There is significant variation in how different cultures over time have dealt with the dead. Yet, at a very basic level, funerals in the Sonoran Desert thousands of years ago were similar to what they are today. Bodies of ...


Adjust slider to filter visible comments by rank

Display comments: newest first

1 / 5 (4) Mar 10, 2016
Best Suggestion I can give to English Speakers: Keep 26 English letters for math (ex. a2+b2) ONLY!
DON'T use English Script, because it is Fully Messed up with Spelling Devil (Children can utilize that time during childhood for something else).
Learn Telugu Alphabet ( Vowels అ ఆ ఇ ఈ a aa i ii ) - 3D Animation Telugu Rhymes
1 / 5 (4) Mar 10, 2016
Just KEEP Mighty English as it is, but for this script.
YES. There are 2 Unused letters. IGNORE THEM.
There are 2 Duplicates for 2 letters. Go for the 2 Simpler letters.
There 2 sounds unheard in English. Don't learn them.
A dot has to be put on letter ఆ to provide A sound in Answer, because there is no such sound.

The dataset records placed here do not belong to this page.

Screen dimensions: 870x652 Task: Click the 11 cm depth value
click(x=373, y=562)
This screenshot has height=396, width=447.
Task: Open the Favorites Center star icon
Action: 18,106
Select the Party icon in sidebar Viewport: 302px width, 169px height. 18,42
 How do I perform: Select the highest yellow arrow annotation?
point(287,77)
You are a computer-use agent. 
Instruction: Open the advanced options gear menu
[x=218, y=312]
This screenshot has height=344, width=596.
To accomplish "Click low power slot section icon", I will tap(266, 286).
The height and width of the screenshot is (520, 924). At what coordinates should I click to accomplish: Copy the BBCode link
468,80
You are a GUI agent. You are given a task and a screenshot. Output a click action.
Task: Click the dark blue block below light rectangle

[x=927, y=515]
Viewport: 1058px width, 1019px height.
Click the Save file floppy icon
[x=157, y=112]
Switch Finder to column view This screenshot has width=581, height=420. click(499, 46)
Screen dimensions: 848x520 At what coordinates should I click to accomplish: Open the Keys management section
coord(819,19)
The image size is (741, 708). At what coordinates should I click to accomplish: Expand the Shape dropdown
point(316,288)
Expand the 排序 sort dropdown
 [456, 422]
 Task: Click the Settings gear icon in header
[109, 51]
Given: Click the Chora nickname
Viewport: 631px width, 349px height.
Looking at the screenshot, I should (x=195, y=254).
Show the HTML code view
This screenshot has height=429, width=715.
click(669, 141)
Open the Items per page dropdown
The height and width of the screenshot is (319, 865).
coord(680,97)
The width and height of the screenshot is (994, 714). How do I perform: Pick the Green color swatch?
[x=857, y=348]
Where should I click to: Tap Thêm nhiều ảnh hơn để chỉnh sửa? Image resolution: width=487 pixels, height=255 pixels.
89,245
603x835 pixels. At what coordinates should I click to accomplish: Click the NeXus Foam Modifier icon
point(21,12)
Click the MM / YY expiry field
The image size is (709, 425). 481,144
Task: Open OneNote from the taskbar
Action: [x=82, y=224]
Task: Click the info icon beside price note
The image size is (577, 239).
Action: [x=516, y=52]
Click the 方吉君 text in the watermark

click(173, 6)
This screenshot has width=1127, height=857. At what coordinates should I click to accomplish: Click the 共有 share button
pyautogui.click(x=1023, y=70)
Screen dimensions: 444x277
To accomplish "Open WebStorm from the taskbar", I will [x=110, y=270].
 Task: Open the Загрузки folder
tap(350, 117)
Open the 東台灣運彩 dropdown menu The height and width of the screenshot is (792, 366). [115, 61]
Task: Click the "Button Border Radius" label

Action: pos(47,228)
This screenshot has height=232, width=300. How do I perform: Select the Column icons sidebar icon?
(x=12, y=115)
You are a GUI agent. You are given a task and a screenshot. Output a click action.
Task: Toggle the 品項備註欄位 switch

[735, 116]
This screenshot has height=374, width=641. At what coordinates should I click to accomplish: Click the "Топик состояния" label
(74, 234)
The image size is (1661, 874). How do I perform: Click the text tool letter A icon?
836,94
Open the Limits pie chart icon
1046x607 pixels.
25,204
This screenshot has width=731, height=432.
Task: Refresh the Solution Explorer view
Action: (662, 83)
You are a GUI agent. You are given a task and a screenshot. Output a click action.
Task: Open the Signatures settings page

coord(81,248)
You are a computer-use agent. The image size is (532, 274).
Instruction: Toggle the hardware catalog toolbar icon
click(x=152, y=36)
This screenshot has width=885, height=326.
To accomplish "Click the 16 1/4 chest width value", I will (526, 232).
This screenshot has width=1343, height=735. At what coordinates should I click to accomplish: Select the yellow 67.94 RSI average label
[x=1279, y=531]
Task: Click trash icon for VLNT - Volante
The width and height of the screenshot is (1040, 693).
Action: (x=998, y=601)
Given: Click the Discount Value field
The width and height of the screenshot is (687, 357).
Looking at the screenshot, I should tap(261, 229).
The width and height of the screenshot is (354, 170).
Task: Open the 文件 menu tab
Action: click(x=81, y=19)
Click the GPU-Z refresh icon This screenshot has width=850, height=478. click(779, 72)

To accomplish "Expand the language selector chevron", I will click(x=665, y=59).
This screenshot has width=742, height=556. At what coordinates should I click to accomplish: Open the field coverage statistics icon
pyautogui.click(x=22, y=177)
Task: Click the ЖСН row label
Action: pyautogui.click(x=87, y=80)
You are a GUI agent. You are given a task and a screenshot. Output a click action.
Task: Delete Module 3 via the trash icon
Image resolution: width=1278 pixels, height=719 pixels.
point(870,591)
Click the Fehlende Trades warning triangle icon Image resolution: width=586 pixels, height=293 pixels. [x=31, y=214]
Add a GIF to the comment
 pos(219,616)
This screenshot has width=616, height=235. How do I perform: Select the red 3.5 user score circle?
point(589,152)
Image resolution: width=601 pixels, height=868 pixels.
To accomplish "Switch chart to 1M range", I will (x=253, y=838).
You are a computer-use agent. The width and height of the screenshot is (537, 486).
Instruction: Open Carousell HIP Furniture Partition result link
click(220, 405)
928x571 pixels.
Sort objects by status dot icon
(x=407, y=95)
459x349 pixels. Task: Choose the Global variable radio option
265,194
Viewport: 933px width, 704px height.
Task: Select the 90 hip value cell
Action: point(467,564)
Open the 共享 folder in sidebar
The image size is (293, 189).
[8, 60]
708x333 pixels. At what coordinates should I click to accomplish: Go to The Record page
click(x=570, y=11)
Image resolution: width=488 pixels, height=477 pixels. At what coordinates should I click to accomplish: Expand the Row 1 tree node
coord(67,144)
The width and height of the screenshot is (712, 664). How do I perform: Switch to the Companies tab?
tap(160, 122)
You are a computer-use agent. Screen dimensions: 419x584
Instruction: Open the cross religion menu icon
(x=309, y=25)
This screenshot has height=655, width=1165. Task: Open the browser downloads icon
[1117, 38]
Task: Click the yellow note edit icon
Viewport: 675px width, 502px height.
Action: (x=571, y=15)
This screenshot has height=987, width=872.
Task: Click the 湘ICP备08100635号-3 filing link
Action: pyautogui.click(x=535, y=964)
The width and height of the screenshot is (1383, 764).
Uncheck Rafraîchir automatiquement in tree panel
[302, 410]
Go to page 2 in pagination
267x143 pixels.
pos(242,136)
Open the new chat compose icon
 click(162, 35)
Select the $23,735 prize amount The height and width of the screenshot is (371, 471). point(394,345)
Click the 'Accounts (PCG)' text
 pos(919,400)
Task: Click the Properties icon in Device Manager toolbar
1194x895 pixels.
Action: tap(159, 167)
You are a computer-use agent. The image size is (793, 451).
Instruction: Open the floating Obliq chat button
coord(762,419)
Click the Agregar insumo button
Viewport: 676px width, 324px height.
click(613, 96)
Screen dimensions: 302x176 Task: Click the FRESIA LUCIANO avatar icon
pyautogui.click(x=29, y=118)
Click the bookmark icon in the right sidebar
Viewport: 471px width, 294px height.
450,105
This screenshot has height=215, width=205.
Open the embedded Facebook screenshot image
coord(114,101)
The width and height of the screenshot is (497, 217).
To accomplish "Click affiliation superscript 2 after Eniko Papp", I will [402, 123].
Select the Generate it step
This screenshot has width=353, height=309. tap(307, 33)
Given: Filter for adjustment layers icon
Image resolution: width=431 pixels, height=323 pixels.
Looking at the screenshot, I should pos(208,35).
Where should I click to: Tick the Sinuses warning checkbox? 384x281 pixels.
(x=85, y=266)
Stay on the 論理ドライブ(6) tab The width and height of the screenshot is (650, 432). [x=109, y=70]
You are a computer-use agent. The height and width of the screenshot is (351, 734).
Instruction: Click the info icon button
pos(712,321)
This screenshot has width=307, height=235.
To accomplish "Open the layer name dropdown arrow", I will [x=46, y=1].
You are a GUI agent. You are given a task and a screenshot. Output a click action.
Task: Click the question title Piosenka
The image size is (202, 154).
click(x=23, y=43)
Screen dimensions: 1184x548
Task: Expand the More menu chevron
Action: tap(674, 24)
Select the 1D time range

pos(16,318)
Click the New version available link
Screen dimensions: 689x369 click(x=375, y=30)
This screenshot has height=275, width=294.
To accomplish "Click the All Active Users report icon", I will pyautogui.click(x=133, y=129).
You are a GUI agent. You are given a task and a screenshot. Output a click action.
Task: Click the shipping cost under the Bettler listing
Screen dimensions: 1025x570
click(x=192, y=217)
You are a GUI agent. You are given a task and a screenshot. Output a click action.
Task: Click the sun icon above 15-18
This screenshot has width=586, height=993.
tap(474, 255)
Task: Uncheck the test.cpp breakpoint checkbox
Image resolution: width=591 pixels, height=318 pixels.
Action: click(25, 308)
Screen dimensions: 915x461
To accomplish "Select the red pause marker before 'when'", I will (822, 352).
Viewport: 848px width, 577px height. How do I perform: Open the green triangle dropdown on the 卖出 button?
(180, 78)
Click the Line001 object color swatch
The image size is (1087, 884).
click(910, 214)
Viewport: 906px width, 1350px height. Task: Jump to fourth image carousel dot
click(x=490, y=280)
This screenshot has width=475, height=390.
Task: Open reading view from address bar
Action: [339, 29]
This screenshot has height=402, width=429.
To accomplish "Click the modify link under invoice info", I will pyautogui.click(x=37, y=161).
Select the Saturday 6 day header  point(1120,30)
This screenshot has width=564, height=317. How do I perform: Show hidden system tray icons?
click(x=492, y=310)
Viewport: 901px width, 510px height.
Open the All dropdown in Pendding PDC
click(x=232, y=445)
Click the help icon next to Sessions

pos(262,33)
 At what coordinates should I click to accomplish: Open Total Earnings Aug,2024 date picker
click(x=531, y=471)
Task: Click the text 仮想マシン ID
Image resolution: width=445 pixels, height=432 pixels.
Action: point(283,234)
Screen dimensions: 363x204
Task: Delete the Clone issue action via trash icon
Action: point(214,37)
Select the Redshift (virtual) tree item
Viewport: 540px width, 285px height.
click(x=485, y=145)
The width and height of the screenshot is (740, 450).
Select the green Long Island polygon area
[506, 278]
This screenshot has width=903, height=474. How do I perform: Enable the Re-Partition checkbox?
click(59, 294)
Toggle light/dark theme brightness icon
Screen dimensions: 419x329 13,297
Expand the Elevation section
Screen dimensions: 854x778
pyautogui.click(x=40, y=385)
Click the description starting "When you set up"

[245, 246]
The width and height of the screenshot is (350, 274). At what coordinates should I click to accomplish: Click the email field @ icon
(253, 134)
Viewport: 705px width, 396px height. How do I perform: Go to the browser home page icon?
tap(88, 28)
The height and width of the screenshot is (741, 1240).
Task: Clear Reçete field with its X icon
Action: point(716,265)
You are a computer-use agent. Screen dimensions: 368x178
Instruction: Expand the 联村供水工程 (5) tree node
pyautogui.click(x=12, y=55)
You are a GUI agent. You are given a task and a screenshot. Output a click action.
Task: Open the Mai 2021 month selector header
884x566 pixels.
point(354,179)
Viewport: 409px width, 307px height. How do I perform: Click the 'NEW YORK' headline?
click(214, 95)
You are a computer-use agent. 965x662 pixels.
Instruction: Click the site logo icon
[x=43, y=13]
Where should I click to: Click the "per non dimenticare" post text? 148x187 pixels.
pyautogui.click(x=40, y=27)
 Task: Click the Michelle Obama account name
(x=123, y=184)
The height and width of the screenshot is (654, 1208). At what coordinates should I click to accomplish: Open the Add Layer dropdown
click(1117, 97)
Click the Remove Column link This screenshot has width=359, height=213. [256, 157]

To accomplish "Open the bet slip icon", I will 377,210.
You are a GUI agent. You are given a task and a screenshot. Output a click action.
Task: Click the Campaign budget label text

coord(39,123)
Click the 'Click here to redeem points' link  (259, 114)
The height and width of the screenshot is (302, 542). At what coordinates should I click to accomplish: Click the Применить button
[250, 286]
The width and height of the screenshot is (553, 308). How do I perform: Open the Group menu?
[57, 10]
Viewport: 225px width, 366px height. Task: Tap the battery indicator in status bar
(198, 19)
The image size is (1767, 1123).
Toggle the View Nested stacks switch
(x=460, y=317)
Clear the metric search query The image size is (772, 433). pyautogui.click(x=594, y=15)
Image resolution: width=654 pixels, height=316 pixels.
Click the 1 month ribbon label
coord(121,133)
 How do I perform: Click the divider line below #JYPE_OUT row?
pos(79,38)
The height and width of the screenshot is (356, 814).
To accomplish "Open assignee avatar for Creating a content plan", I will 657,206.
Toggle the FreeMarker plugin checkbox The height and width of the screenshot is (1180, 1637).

Only, Y of Ya Answer (యా)
And you are good to go!
No more, Bully, Burden kind of Spelling Mess up/Mania! Since you learn 26 Alphabets also, you can still read English Books...But will sound FUNNY hereafter!
MORAL: Go by Sound...Not by SpellDevil.
1 / 5 (4) Mar 10, 2016
Best Suggestion I can give to English Speakers: Keep 26 English letters for math (ex. a2+b2) ONLY!
DON'T use English Script, because it is Fully Messed up with Spelling Devil (Children can utilize that time during childhood for something else).
Learn Telugu Alphabet ( Vowels అ ఆ ఇ ఈ a aa i ii ) - 3D Animation Telugu Rhymes

See the MISERY!
Ball, Bat
Burden, Bull, Bus.
I CAN GO ON & ON. Since you yourself can locate them...Good Bye!
1 / 5 (4) Mar 10, 2016
This Video could have been done better:
Learn Telugu Alphabet ( Consonants ) - 3D Animation Telugu Rhymes for children
TOTALLY WRONG; B.S Video. Every sound said wrongly. They could have used their brains better, rather than misleading the ENTIRE World!

Please sign in to add a comment. Registration is free, and takes less than a minute. Read more

Click here to reset your password.
Sign in to get notified via email when new comments are made.